他の生徒の靴を隠して男子トイレで燃やし、卓球ラケットで何もしていない生徒の頭を叩く、カッターナイフで他の生徒の自転車のタイヤを切るといった行為があったそうで、Aが在籍していた小学校からは「刃物を突き刺した不気味な粘土細工を制作していた」という報告もあります。
担任の話によると、Aの表情は総じて動きに乏しく、注意しても教員の顔を直視することがなく、心が別のところにあり、意識がずれ、言葉が届かない感じを受けたと語っています。
なお、事件があった当時、教員の一部は「うちの学校で事件をやったとするならばAではないか?」という認識があり、担任も「ひょっとしたら」と思っていたそうです。
神戸の児童相談所に通い始めていた
第3の事件の犯行の9日前、Aは友が丘中学校に登校せず、代わりに母親と一緒に神戸の児童相談所に通い始めました。
理由は、5月13日に同級生を公園に呼び出し、自分の拳に時計を巻き付けて殴り、歯を折るなどの怪我を負わせたため、学校から父親が呼び出され「学校を休ませ児童相談所に通わせたほうがいい」と、斡旋されたからだそうです。
なお、同級生は「竜が台の通り魔事件の犯人に違いない」と噂していたため、暴行が起こったのだとAの仲間は語っています。
小学5年生のころから予兆はあった
少年Aは小学5年生のころから、ナメクジやカエルの解剖をしていたそうで、小学6年生になるころには猫を捕まえて解剖していたそうです。
中学生になると、猫殺しの欲動が人に対する攻撃衝動に発展していき、毎日のように「殺人妄想にさいなまれていた」と語っています。
なお、Aは友人に「合計で20匹ほどの猫を殺したと」話しています。
女性精神科医にはじめて性的興奮を覚えた
これは噂でしかないですが、女性の看護師や女性精神科医と繰り返し関わることで、はじめて人に対し一般的な性的欲求を覚えた情報があります。
特に、女性精神科医には特別な感情があったとされており、「女性精神科医を対象にして自慰行為をしたいので一人にしてください」と発言した情報もあります。
これまでは、暴力や殺害と遺体の損壊が性的興奮の対象でしたが、疑似家族を更生したことで、少年Aにも普通の感情が芽生えたのかもしれません。
冤罪説も浮上した
この事件には冤罪説も浮上しており、逮捕されたにも関わらず「冤罪ではないのか?」と指摘する声がありました。
しかし、Aの母親が面会のとき「お母さん、あんたの口からハッキリと聞いておきたいことがある。
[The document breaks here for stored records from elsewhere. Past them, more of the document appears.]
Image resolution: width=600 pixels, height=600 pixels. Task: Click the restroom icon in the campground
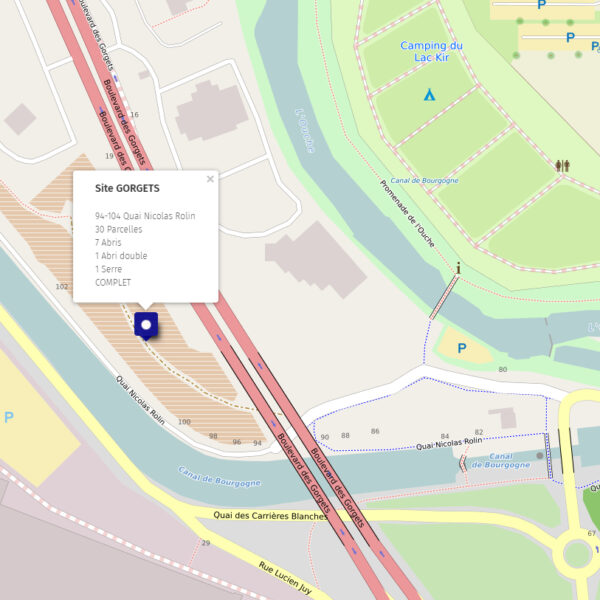coord(562,166)
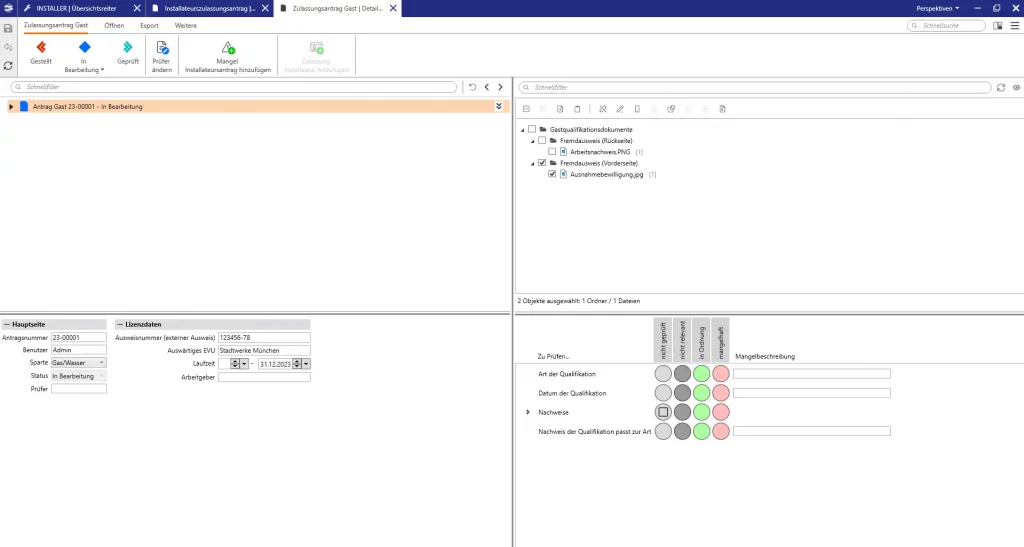Expand the Nachweise check row
Viewport: 1024px width, 547px height.
(528, 412)
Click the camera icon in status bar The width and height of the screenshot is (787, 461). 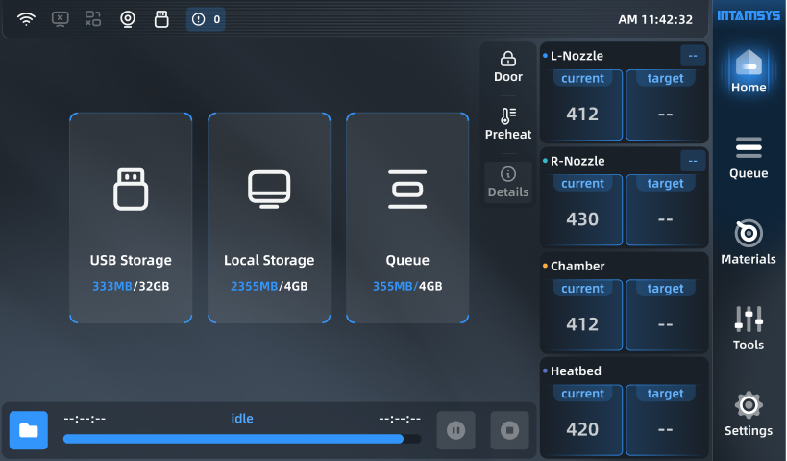click(x=127, y=19)
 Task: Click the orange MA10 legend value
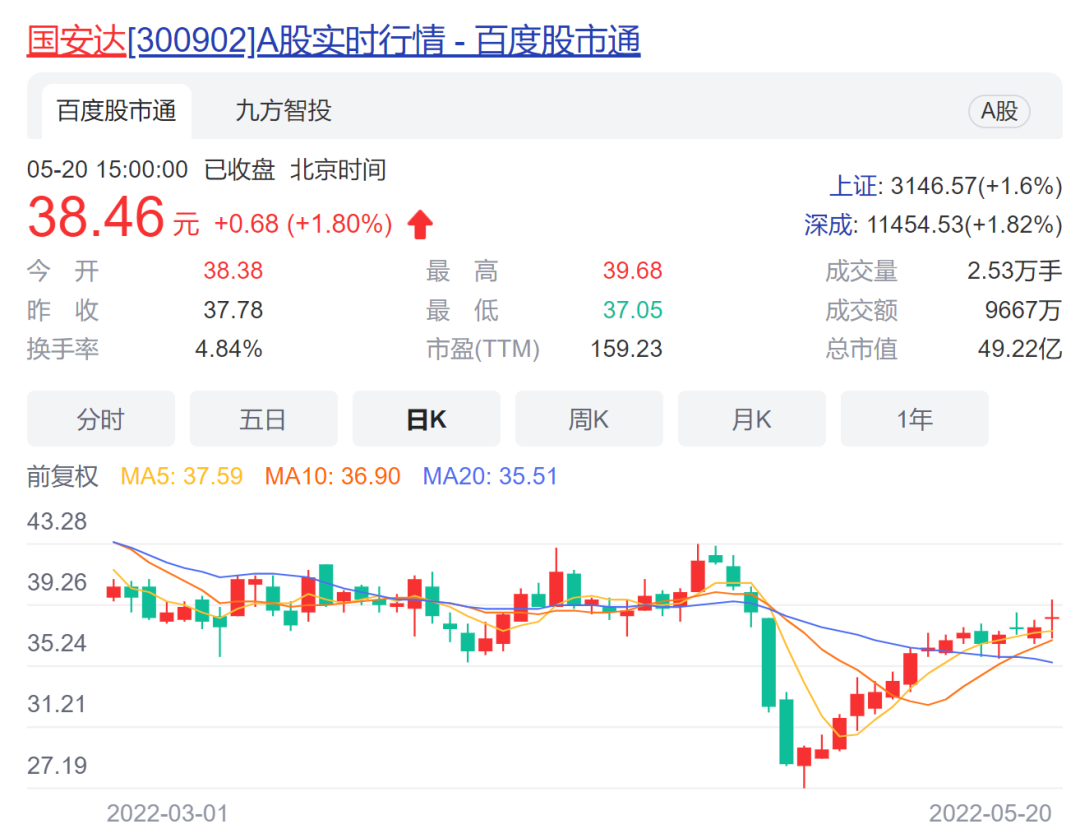[332, 476]
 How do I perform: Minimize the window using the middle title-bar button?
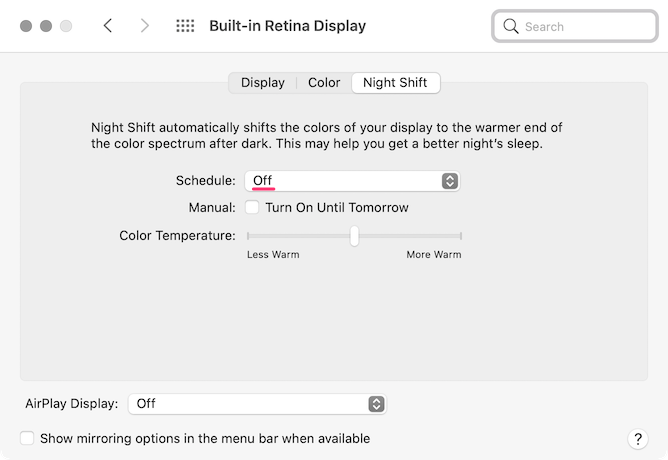pos(46,26)
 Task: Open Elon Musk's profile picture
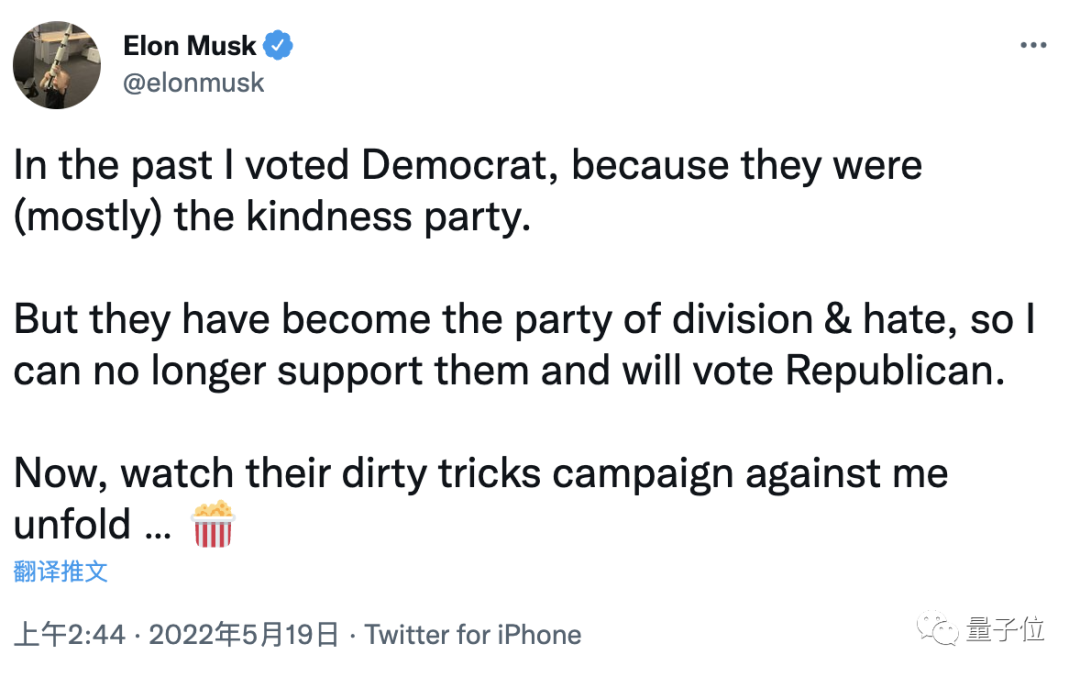pos(57,64)
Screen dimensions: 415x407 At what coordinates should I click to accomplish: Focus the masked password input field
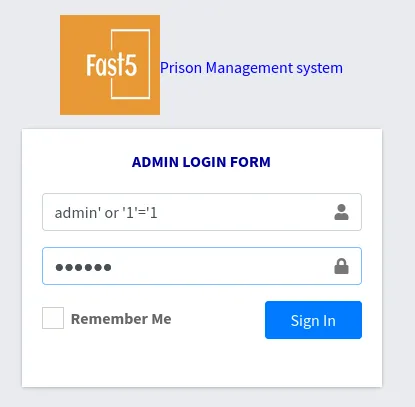[202, 266]
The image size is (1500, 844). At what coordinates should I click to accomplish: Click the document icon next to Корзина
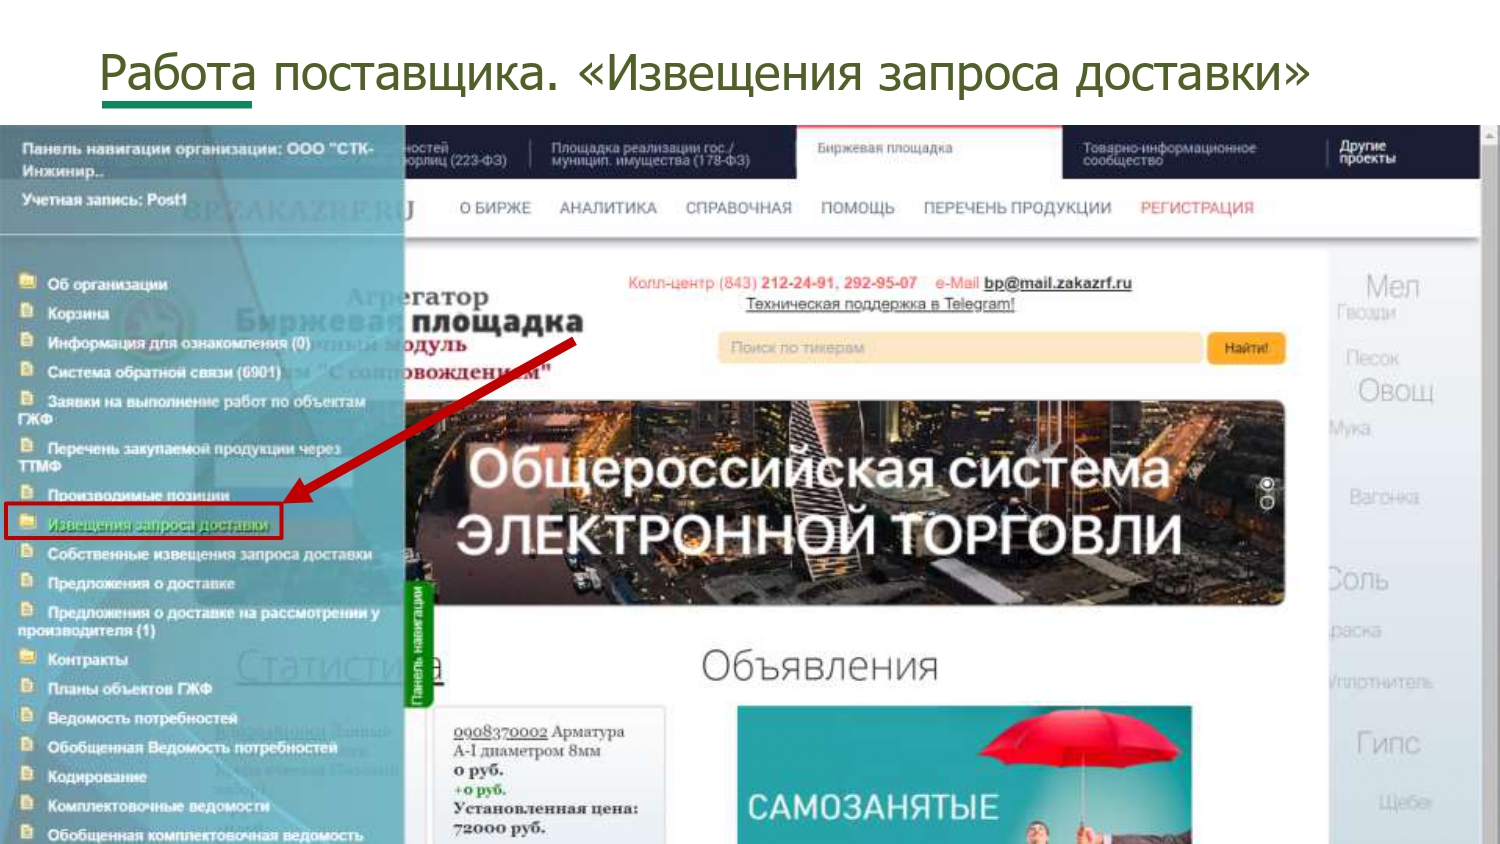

○○君を殺したの? ○○君を殺したんは、本当にお前なんか? あの事件は冤罪ということはあり得へんの?」と、冤罪の可能性について尋ねた際、彼は「あり得へん。間違いなくそうです。自分がやりました」と語っています。
文春記者が少年Aに直撃

元少年Aを追いかけた「週刊文春」の記者は、250日に渡り元少年Aを追跡し、そして本人に直撃取材しました。
文春の記者は、元少年Aに取材を申し込みましたが、最初は「人違いです」と拒否されたそうです。
後日改めてまた取材に行き、インタビューを依頼する趣旨を記した手紙と名刺を渡すと、それまで大人しかった元少年Aは豹変。
いらねえ、いらねえよ。
いい加減にしとけよ、コラ。
違うって言ってんだろうが。
何なんだよお前!
このように、脅迫するような言葉を吐き、右手で記者の腕をつかみ、左手は何かを持っていることをアピールするためか、終始コートの中でゴソゴソしていたそうです。
さらには
お前の顔と名前覚えたぞ。
わかってんのか、おい!
車はどこだ!車はどこつってんだ、オラ!
と威嚇し、震えながら「アァァアアアア!!!」と叫びだしたそうです。
さすがに危険を感じた記者がその場を離れようとすると、約1キロほど追いかけてきたそうで、記者は殺されるかもしれないと思ったと言います。
記者はこの様子から「本当に更生できているのか疑問に感じた」と語っています。
絶歌を出版
2015年6月10日に、当時32歳となった少年Aが「絶歌 神戸連続児童殺傷事件」を太田出版から刊行しました。
内容は事件にいたる経緯、犯行後の社会復帰にいたる過程を綴った手記になっています。
絶歌の販売には批判も集まり、出版の是非や内容を巡って賛否が割れるなど、さまざまな反響を呼びました。
被害者の父親は、版元である太田出版に対して抗議しており、速やかな回収を求め、被害者遺族の心情に配慮し全店舗からこの書籍を撤去した書店もあります。